In order to approximate the RBF kernel $k(k, y) = e^{-\frac{||x - y||_2^2}{2}}$, we draw $\omega$ from Fourier transformed distribution $p(\omega) = \mathcal{N}(0, 1)$.

4. Experiments

4.1 Simulation With Exact Kernel

The parameters of SVM:

  • C: 0.6
  • $\gamma$ of RBF: 2

Here we generate 3 kinds of data. The first row is generated by a Gaussian mixture model. The second row is like a moon generated by Scikit-Learn package. The third one is also generated by Scikit-Learn package and the package generate 2 circles, one is in the inner side and the other one is in the outer side.

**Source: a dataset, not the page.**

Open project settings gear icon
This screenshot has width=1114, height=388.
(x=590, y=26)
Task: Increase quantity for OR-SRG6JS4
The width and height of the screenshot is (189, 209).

The SMO and kernel seem work properly even under noise and nonlinear dataset.

4.2 Simulation With Approximated Kernel

We draw 200 samples from $p(\omega)$ to approximate the RBF kernel. As we can see, the testing accuracies are close to the ones of exact kernels in most of cases.

4.3 Real Dataset

4.3.1 PCA Preprocess

Apply SVM on the “Women’s Clothing E-Commerce Review Dataset” with C = 0.6 and $\gamma$ of RBF kernel = 2, the training accuracy is 82.03% and the testing accuracy is 81.54%. The accuracy, loss and, the movement of variables are showed in the following graph.

As we can see, the movement of variable gets smaller during training and converge around 50 and the accuracy remains about 82%.

4.3.2 LDA Preprocess

The training accuracy is also 82.03% and the testing accuracy is 81.54%, but the curves are smoother than the ones of PCA.